Edition: Suche...
24.05.2010 um 22:34 Uhr
Der kreative AV - Vorbild FCB
Nun hat der FC Bayern das Champions-League-Finale gegen Inter Mailand verloren. Alle Welt redet nun vom gewieften Taktikfuchs Mourinho, seiner ausgeklügelten Defensiv-Taktik und seinen klugen Schachzügen, die ihm und seiner Mannschaft letztlich zum CL-Sieg verholfen haben.

Doch auch sein Gegenspieler im Finale, Louis van Gaal, gilt als ausgewiesener Taktikexperte. Allerdings ist van Gaal eher bekannt für langfristiges Arbeiten mit einer Mannschaft, konzeptionellem Fußball, wohingegen Mourinho bewundert wird für perfekte Maßnahmen vor und während des Spiels. Van Gaal ist überzeugt von seinem Konzept und will sein Spiel durchbringen, er stellt seine Mannschaft nur geringfügig auf Stärken und Schwächen des Gegners ein, er will agieren, Mourinho reagieren.
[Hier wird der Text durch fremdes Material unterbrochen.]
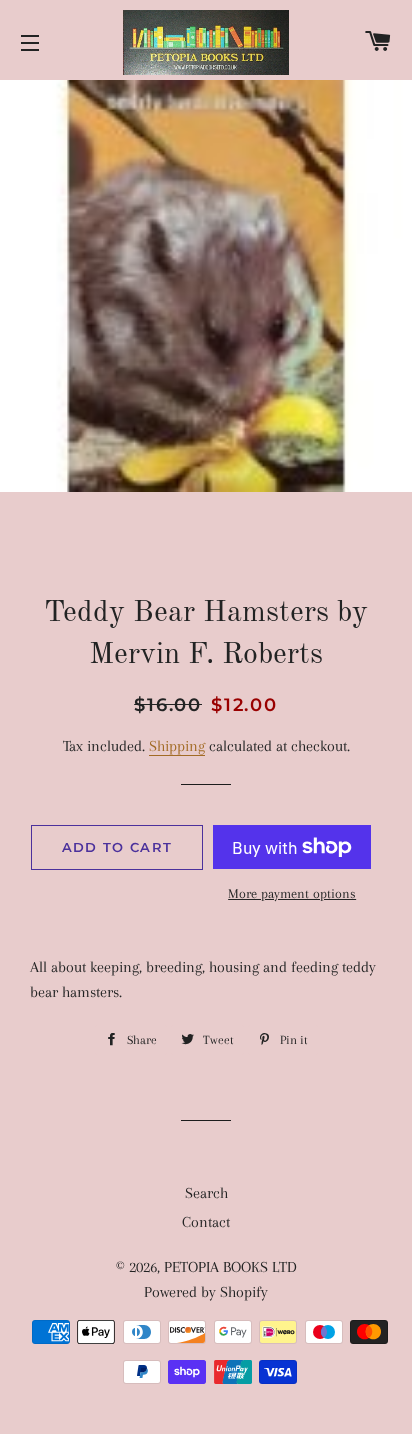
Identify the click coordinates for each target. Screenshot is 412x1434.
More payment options (292, 893)
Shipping (177, 746)
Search (206, 1193)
Aus der relativ verkorksten Hinrunde, vor allem bis zum Juventus-Spiel, zog van Gaal die nötigen Schlüsse und wechselte zwar nicht das gerade erst eingespielte 4-4-2/4-2-3-1-System, dafür aber veränderte er die Rollen und die Ausrichtung zweier Spieler, nämlich die des LV und eines DM (Schweinsteiger).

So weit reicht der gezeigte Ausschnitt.